WHAT IS REQUIRED:
The required output is the exact run of lines below that opens at the line with "[switch] (373, 1345)" and closes at the line with "Mentions légales (510, 2515)".

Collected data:
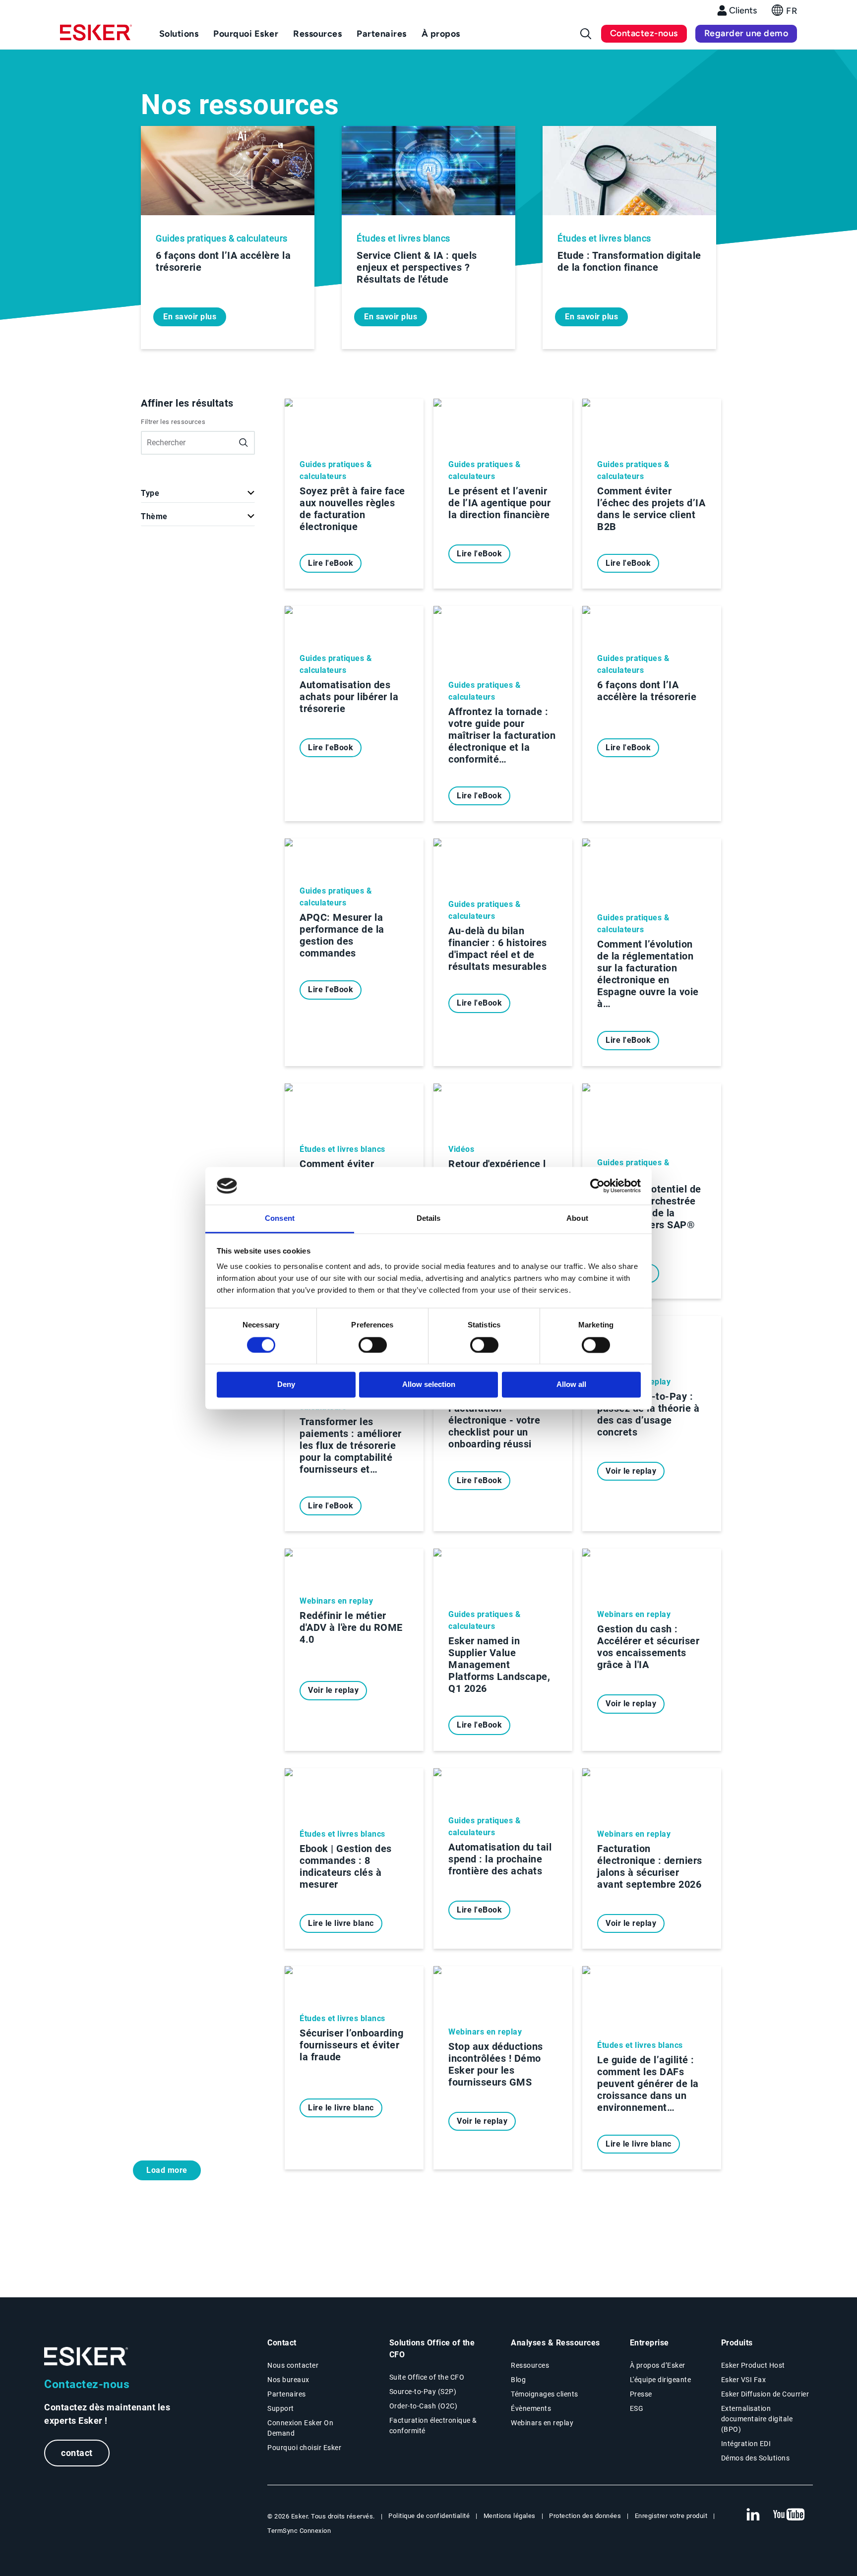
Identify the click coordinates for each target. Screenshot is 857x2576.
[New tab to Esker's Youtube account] (789, 2515)
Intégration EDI (746, 2444)
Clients (743, 10)
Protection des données (585, 2515)
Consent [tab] (280, 1218)
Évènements (531, 2408)
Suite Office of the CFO (427, 2377)
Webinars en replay (542, 2423)
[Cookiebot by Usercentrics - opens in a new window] (597, 1185)
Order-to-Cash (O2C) (423, 2406)
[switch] (373, 1345)
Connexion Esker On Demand (300, 2428)
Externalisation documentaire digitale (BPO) (757, 2418)
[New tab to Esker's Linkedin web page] (752, 2515)
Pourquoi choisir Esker (304, 2448)
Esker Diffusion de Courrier (765, 2394)
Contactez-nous (644, 33)
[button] (784, 13)
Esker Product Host (753, 2365)
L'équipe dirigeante (660, 2380)
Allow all (571, 1384)
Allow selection (428, 1384)
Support (280, 2408)
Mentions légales (510, 2515)
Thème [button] (154, 516)
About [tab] (577, 1218)
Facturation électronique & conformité (433, 2425)
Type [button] (150, 493)
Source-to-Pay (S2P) (423, 2392)
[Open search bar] (585, 33)
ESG (637, 2408)
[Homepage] (96, 36)
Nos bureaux (288, 2380)
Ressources (530, 2365)
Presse (641, 2394)
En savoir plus (189, 316)
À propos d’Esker (657, 2365)
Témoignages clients (544, 2394)
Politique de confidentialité (429, 2515)
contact (77, 2453)
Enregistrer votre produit (671, 2515)
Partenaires (286, 2394)
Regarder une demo (746, 33)
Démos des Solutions (755, 2458)
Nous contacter (292, 2365)
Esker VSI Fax (743, 2380)
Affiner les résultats (187, 403)
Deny (286, 1384)
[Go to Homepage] (86, 2356)
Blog (518, 2380)
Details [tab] (429, 1218)
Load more (166, 2170)
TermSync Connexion (299, 2530)
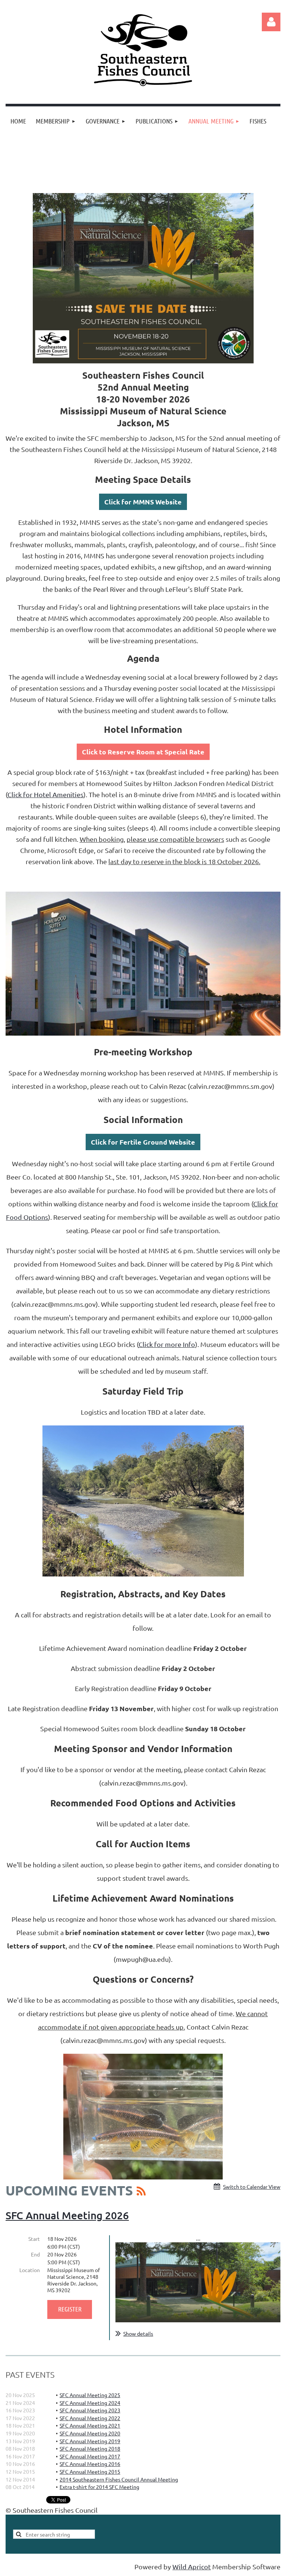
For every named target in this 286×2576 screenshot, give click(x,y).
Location (29, 2270)
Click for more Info (167, 1344)
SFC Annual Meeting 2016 (90, 2463)
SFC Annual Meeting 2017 (90, 2456)
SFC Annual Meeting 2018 (90, 2448)
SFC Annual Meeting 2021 (90, 2425)
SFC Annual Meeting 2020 (90, 2433)
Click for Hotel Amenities (45, 794)
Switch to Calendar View (251, 2186)
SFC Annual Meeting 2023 (90, 2410)
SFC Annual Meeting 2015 (90, 2471)
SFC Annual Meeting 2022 (90, 2418)
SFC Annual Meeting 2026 (67, 2215)
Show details (138, 2333)
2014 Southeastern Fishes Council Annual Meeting (119, 2479)
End (35, 2254)
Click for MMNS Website (143, 501)
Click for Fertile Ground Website (143, 1142)
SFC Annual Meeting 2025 (90, 2394)
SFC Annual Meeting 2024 (90, 2402)
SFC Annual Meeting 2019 (90, 2441)
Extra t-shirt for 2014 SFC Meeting (99, 2486)
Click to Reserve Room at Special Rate (143, 751)
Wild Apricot (191, 2566)
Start (34, 2238)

ANSWER SECTION:
[switch] (373, 1345)
Connexion Esker On Demand (300, 2428)
Externalisation documentaire digitale (BPO) (757, 2418)
[New tab to Esker's Linkedin web page] (752, 2515)
Pourquoi choisir Esker (304, 2448)
Esker Diffusion de Courrier (765, 2394)
Contactez-nous (644, 33)
[button] (784, 13)
Esker Product Host (753, 2365)
L'équipe dirigeante (660, 2380)
Allow all (571, 1384)
Allow selection (428, 1384)
Support (280, 2408)
Mentions légales (510, 2515)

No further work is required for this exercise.